**Records provided:**
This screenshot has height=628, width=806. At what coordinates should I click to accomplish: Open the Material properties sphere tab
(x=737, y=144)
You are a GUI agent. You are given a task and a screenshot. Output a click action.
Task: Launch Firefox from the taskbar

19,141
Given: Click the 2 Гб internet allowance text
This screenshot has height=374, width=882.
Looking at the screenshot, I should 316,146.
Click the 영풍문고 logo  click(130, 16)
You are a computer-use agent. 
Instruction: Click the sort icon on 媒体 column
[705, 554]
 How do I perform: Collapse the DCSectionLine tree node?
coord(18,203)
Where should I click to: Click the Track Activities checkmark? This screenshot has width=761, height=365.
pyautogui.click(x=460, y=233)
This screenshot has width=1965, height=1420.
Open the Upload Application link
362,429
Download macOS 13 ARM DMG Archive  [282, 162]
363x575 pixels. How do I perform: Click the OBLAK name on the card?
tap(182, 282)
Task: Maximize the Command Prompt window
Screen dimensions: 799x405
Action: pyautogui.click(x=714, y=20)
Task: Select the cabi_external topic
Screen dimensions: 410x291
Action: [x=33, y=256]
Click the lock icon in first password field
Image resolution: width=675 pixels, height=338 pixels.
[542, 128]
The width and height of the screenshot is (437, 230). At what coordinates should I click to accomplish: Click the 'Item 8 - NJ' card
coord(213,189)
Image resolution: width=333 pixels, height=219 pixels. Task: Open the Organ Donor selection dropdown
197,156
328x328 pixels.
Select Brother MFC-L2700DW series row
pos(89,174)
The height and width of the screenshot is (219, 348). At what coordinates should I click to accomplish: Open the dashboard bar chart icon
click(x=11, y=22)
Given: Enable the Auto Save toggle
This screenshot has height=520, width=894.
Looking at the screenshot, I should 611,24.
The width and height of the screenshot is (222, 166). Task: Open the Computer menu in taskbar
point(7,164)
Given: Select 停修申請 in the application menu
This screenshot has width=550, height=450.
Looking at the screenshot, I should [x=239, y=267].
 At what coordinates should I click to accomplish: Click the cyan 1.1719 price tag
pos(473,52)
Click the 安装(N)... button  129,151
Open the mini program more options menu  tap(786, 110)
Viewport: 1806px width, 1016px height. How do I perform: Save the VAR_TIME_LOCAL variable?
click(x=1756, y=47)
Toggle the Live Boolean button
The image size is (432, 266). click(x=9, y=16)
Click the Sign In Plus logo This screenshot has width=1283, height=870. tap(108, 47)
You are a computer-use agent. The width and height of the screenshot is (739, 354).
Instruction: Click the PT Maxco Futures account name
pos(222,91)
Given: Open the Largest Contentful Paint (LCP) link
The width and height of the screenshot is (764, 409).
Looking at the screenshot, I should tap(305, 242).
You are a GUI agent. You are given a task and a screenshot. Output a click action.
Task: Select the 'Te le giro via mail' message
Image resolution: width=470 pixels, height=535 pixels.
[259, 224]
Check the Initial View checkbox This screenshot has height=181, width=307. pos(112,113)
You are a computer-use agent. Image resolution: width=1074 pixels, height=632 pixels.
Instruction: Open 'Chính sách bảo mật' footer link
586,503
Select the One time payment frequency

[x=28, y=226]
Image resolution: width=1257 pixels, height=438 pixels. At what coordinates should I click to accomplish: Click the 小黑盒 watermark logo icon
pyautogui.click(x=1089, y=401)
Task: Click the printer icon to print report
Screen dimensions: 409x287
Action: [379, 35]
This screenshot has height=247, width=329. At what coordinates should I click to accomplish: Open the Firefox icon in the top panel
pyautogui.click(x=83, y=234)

**Instructions to follow:** Turn all of the data above into a numbered list with one line per item, and skip the blank lines.

**Finished task:**
1. This screenshot has height=628, width=806. At what coordinates should I click to accomplish: Open the Material properties sphere tab
2. (x=737, y=144)
3. You are a GUI agent. You are given a task and a screenshot. Output a click action.
4. Task: Launch Firefox from the taskbar
5. 19,141
6. Given: Click the 2 Гб internet allowance text
7. This screenshot has height=374, width=882.
8. Looking at the screenshot, I should 316,146.
9. Click the 영풍문고 logo  click(130, 16)
10. You are a computer-use agent. 
11. Instruction: Click the sort icon on 媒体 column
12. [705, 554]
13.  How do I perform: Collapse the DCSectionLine tree node?
14. coord(18,203)
15. Where should I click to: Click the Track Activities checkmark? This screenshot has width=761, height=365.
16. pyautogui.click(x=460, y=233)
17. This screenshot has width=1965, height=1420.
18. Open the Upload Application link
19. 362,429
20. Download macOS 13 ARM DMG Archive  [282, 162]
21. 363x575 pixels. How do I perform: Click the OBLAK name on the card?
22. tap(182, 282)
23. Task: Maximize the Command Prompt window
24. Screen dimensions: 799x405
25. Action: pyautogui.click(x=714, y=20)
26. Task: Select the cabi_external topic
27. Screen dimensions: 410x291
28. Action: [x=33, y=256]
29. Click the lock icon in first password field
30. Image resolution: width=675 pixels, height=338 pixels.
31. [542, 128]
32. The width and height of the screenshot is (437, 230). At what coordinates should I click to accomplish: Click the 'Item 8 - NJ' card
33. coord(213,189)
34. Image resolution: width=333 pixels, height=219 pixels. Task: Open the Organ Donor selection dropdown
35. 197,156
36. 328x328 pixels.
37. Select Brother MFC-L2700DW series row
38. pos(89,174)
39. The height and width of the screenshot is (219, 348). At what coordinates should I click to accomplish: Open the dashboard bar chart icon
40. click(x=11, y=22)
41. Given: Enable the Auto Save toggle
42. This screenshot has height=520, width=894.
43. Looking at the screenshot, I should 611,24.
44. The width and height of the screenshot is (222, 166). Task: Open the Computer menu in taskbar
45. point(7,164)
46. Given: Select 停修申請 in the application menu
47. This screenshot has width=550, height=450.
48. Looking at the screenshot, I should [x=239, y=267].
49.  At what coordinates should I click to accomplish: Click the cyan 1.1719 price tag
50. pos(473,52)
51. Click the 安装(N)... button  129,151
52. Open the mini program more options menu  tap(786, 110)
53. Viewport: 1806px width, 1016px height. How do I perform: Save the VAR_TIME_LOCAL variable?
54. click(x=1756, y=47)
55. Toggle the Live Boolean button
56. The image size is (432, 266). click(x=9, y=16)
57. Click the Sign In Plus logo This screenshot has width=1283, height=870. tap(108, 47)
58. You are a computer-use agent. The width and height of the screenshot is (739, 354).
59. Instruction: Click the PT Maxco Futures account name
60. pos(222,91)
61. Given: Open the Largest Contentful Paint (LCP) link
62. The width and height of the screenshot is (764, 409).
63. Looking at the screenshot, I should tap(305, 242).
64. You are a GUI agent. You are given a task and a screenshot. Output a click action.
65. Task: Select the 'Te le giro via mail' message
66. Image resolution: width=470 pixels, height=535 pixels.
67. [259, 224]
68. Check the Initial View checkbox This screenshot has height=181, width=307. pos(112,113)
69. You are a computer-use agent. Image resolution: width=1074 pixels, height=632 pixels.
70. Instruction: Open 'Chính sách bảo mật' footer link
71. 586,503
72. Select the One time payment frequency
73. [x=28, y=226]
74. Image resolution: width=1257 pixels, height=438 pixels. At what coordinates should I click to accomplish: Click the 小黑盒 watermark logo icon
75. pyautogui.click(x=1089, y=401)
76. Task: Click the printer icon to print report
77. Screen dimensions: 409x287
78. Action: [379, 35]
79. This screenshot has height=247, width=329. At what coordinates should I click to accomplish: Open the Firefox icon in the top panel
80. pyautogui.click(x=83, y=234)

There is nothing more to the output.